Desgraciadamente, ya sea en los programas de los Partidos políticos o en los de las asociaciones judiciales, se incluyen los “males” de la justicia como problema a resolver sin demora, pero es perceptible el pesimismo de los que atienden a esas cuestiones, que caen en la convicción de que se trata de problemas insolubles porque los responsables del sistema de justicia penal son incapaces de hacerlo mejor, conclusión injusta por lo que tiene de imputación de la responsabilidad a los jueces, fiscales y funcionarios judiciales, que mayoritariamente se entregan a su trabajo sin regatear esfuerzos resolviendo cada año  cientos de miles de asuntos. Cuestión diferente es que la carga de trabajo desborde la capacidad de los recursos personales.

Ante ese panorama sería normal que se considerase sorprendente el enorme número de procesos penales (el número mayor de todas las jurisdicciones) que se incoan, de oficio o a instancia de parte, a lo que se une el crecimiento continuo e imparable del número de infracciones penales, que pone de manifiesto cómo en la clase política y en muchos sectores sociales se considera imprescindible acudir a la justicia penal como mejor modo de abordar un problema. Y esa tendencia convive con el escepticismo profundo sobre la posibilidad de que los que realmente delinquen sean castigados y, menos aún, que se alcance el deseable efecto de prevención general a través de las conminaciones penales, pues eso solo es posible a partir de la certeza de que el proceso y las leyes penales se cumplirán adecuadamente.

No es así, y, en los últimos tiempos se ha usado y abusado de las leyes penales y procesales, con modificaciones sectarias y constantes. Y pese a ello, tal como decía al principio, el Poder judicial es el mejor valorado de los tres Poderes del Estado.

Pero también eso ha de tener una explicación. En primer lugar, las modificaciones de las leyes penales y procesales han sido impulsadas, como es lógico, por quienes detentan el poder de hacerlo, y solo ellos son responsables de sus contenidos y sus éxitos y, especialmente, fracasos. El prestigio que, a su vez, tiene el cuerpo legislativo (Diputados y Senadores) se sitúa entre lo bajo y lo nulo, pues para el gran público, que es la ciudadanía, se trata de personajes adiestrados para aplaudir cuando se les indique y que rara vez han expuesto y desarrollado ideas precisas sobre problemas jurídicos. Es también sabido que deben su escaño al sistema de lista cerrada controlado por los Partidos, y el camino para hacerse un lugar en esas listas no transcurre por los criterios de mérito y capacidad (con todas las excepciones que se quiera). Así las cosas, la posibilidad de reconocer un prestigio al Poder Legislativo, especialmente en los últimos años, carece de viabilidad.

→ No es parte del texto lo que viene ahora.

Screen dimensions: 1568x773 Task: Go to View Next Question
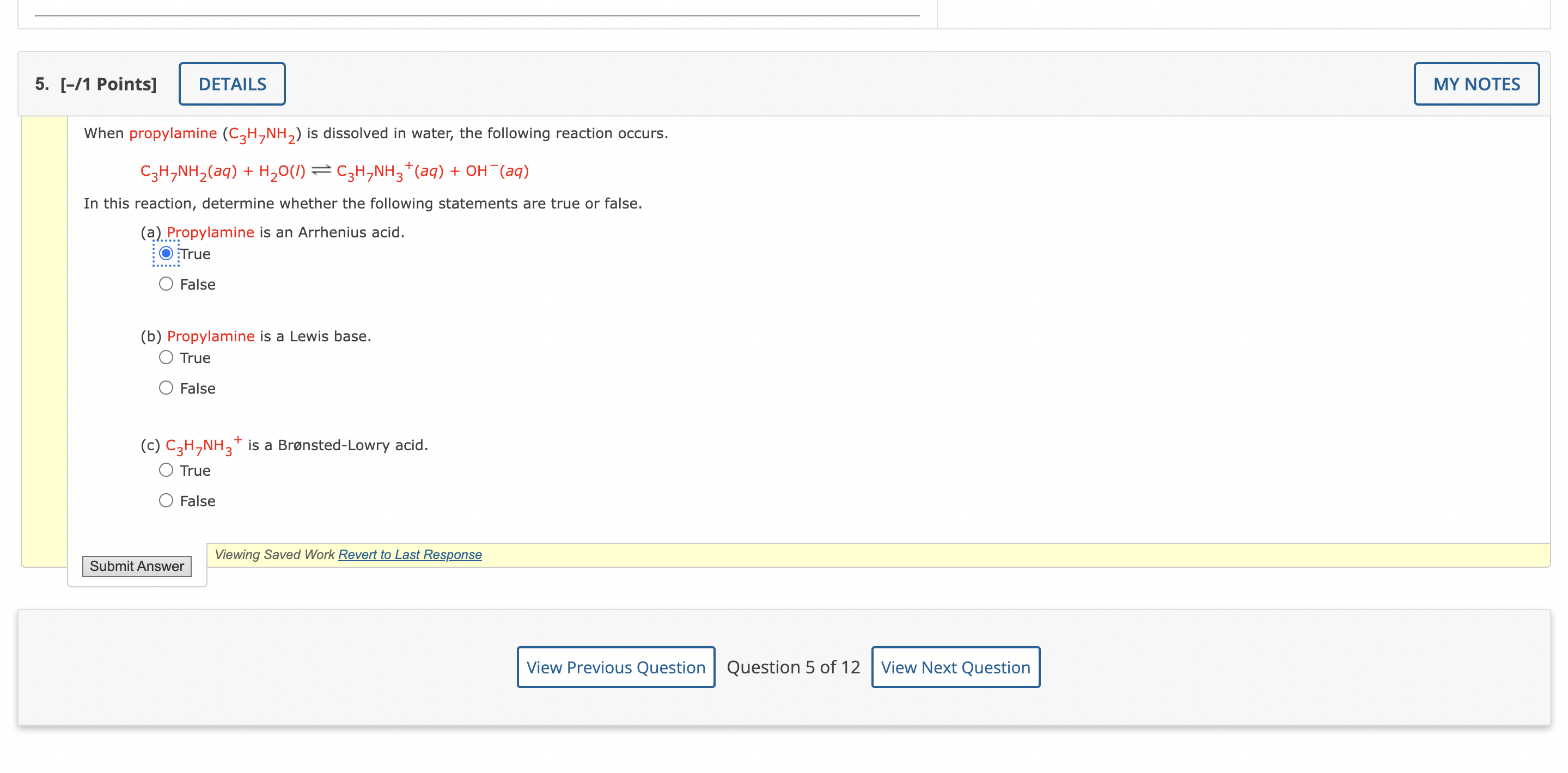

En cuanto al Poder Ejecutivo, encabezado por el Gobierno y los Gobiernos de las CCAA, se debe señalar la confusión entre la valoración de la acción del Gobierno con su Presidente a la cabeza, y la tarea de los funcionarios públicos, cuya actividad cotidiana es desconocida por la mayoría de los ciudadanos. La consecuencia es que la valoración del Poder Ejecutivo acaba siendo resumida y reemplazada por la que se hace del Gobierno, y es normal que así sea, pues el ciudadano medio no puede ni sabe ni tiene porqué saber cuál es la realidad del trabajo y de la eficiencia de los funcionarios.

La conclusión no puede ser única, salvo en un aspecto común: la inevitable superficialidad de encuestas que no se realizan entre personas concernidas por las cuestiones propias de cada uno de los Poderes del Estado, (lo que no significa que no puedan opinar lo que consideren adecuado) a lo que se debe añadir, en favor del Poder Judicial, su garantía de que, pese a todo lo que se dice y se pretende, se integra por un colectivo de profesionales independientes y técnicos, más allá de los posibles fallos y errores, mientras que el descrédito de la política y los políticos determina la opinión sobre el Legislativo y el Ejecutivo, y eso no se puede neutralizar desacreditando al Poder Judicial.

En conjunto, pocos motivos de satisfacción.